■ **Given exercise**
Rewrite the records below with every occurrence of "Musicology Duck post" changed to "Musicology Duck reply" and nothing else altered. Omit the pictures from your answer.

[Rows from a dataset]
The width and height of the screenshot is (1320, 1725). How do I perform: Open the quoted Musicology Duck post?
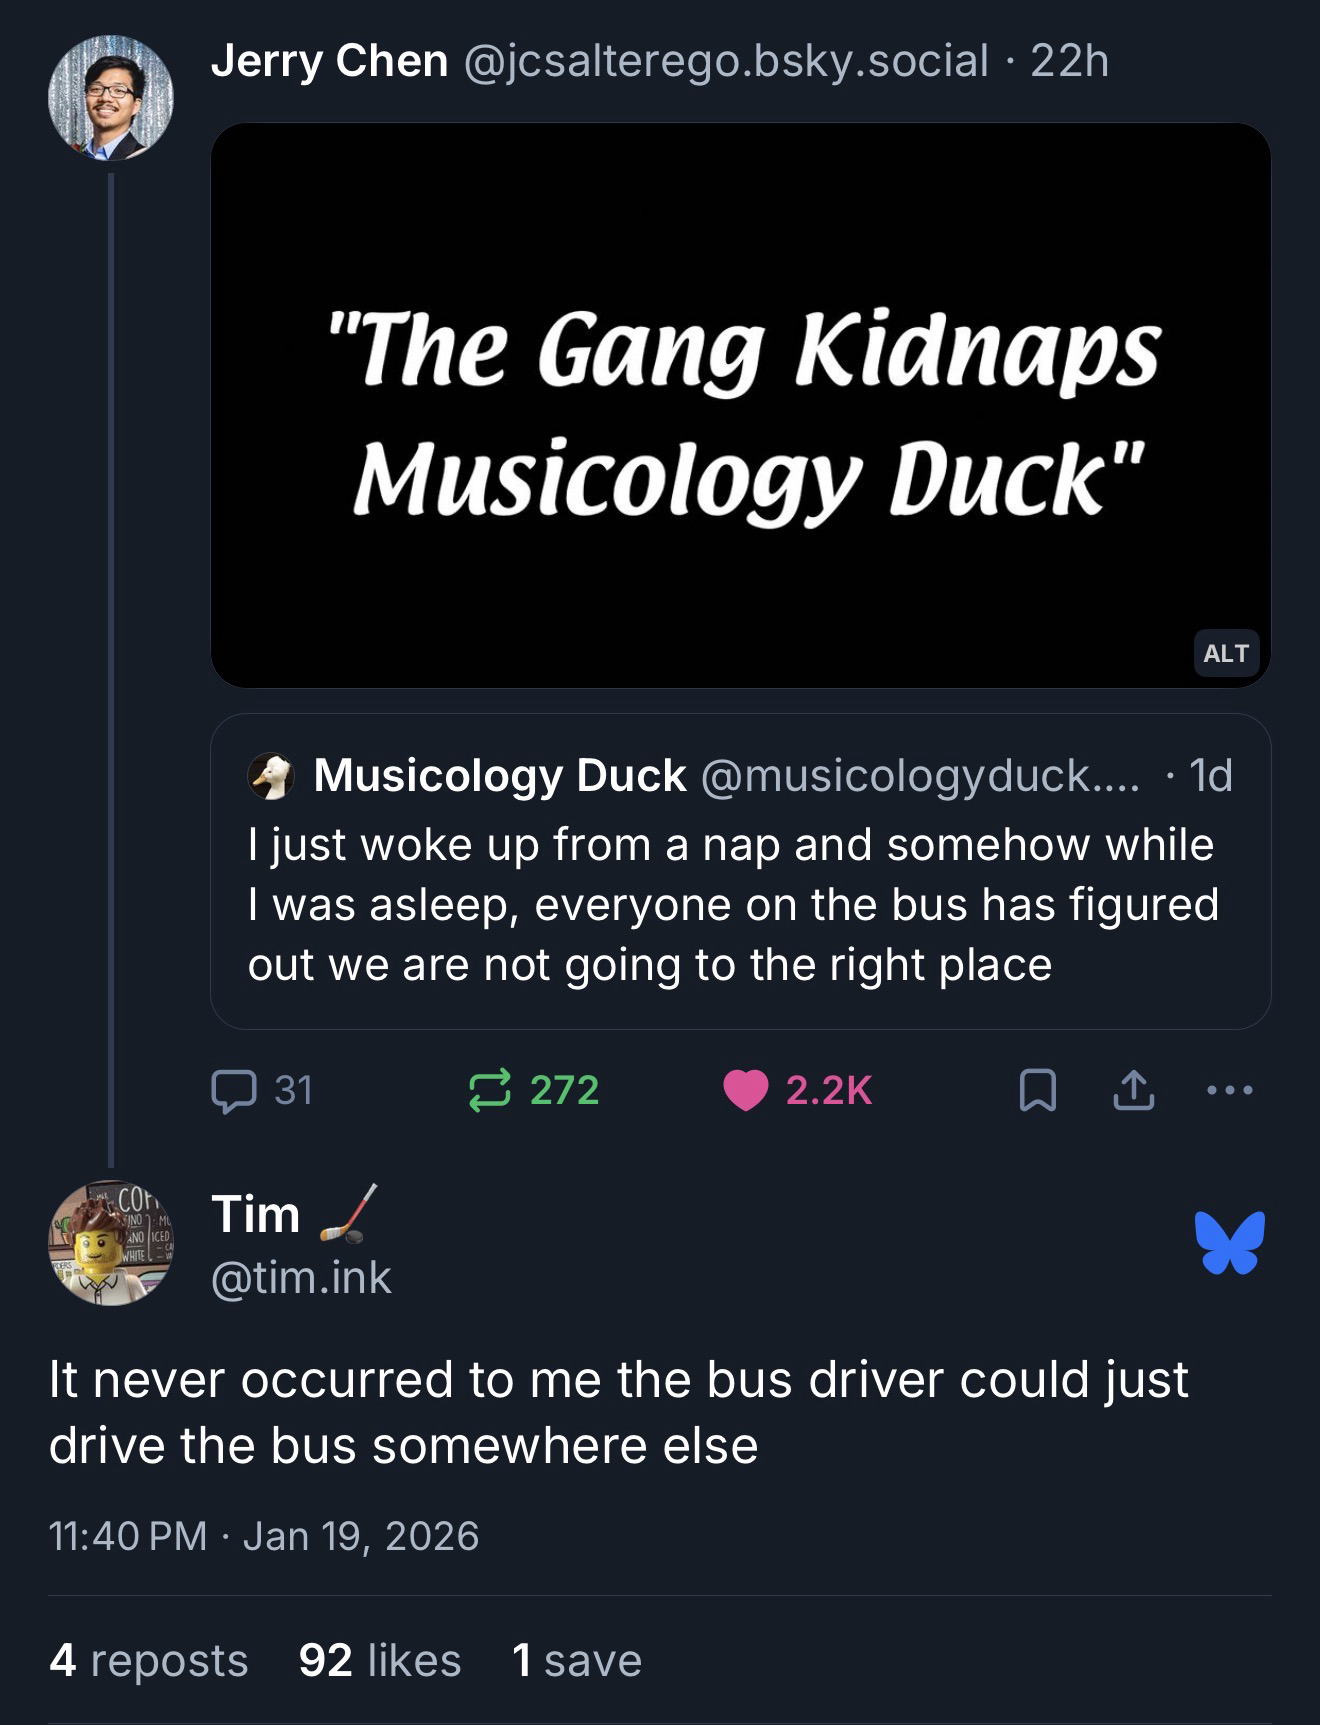(740, 905)
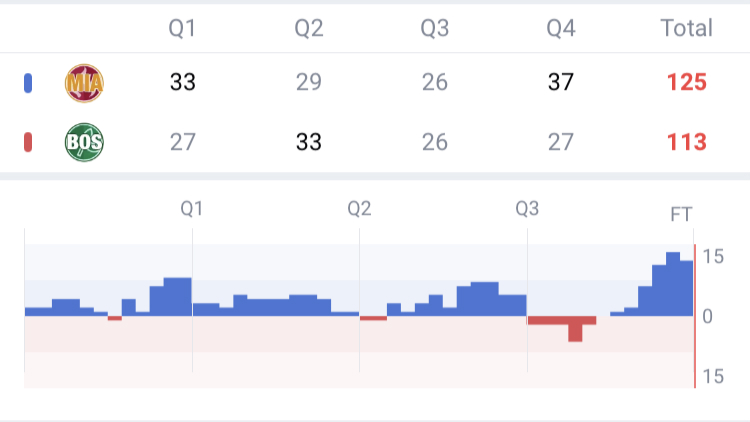This screenshot has height=422, width=750.
Task: Click MIA Q1 score of 33
Action: [182, 82]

■ **Output for this exercise**
The width and height of the screenshot is (1320, 1725). How do I perform: Open the quoted Musicology Duck reply?
(740, 905)
This screenshot has height=422, width=750.
Task: Click MIA Q1 score of 33
Action: [182, 82]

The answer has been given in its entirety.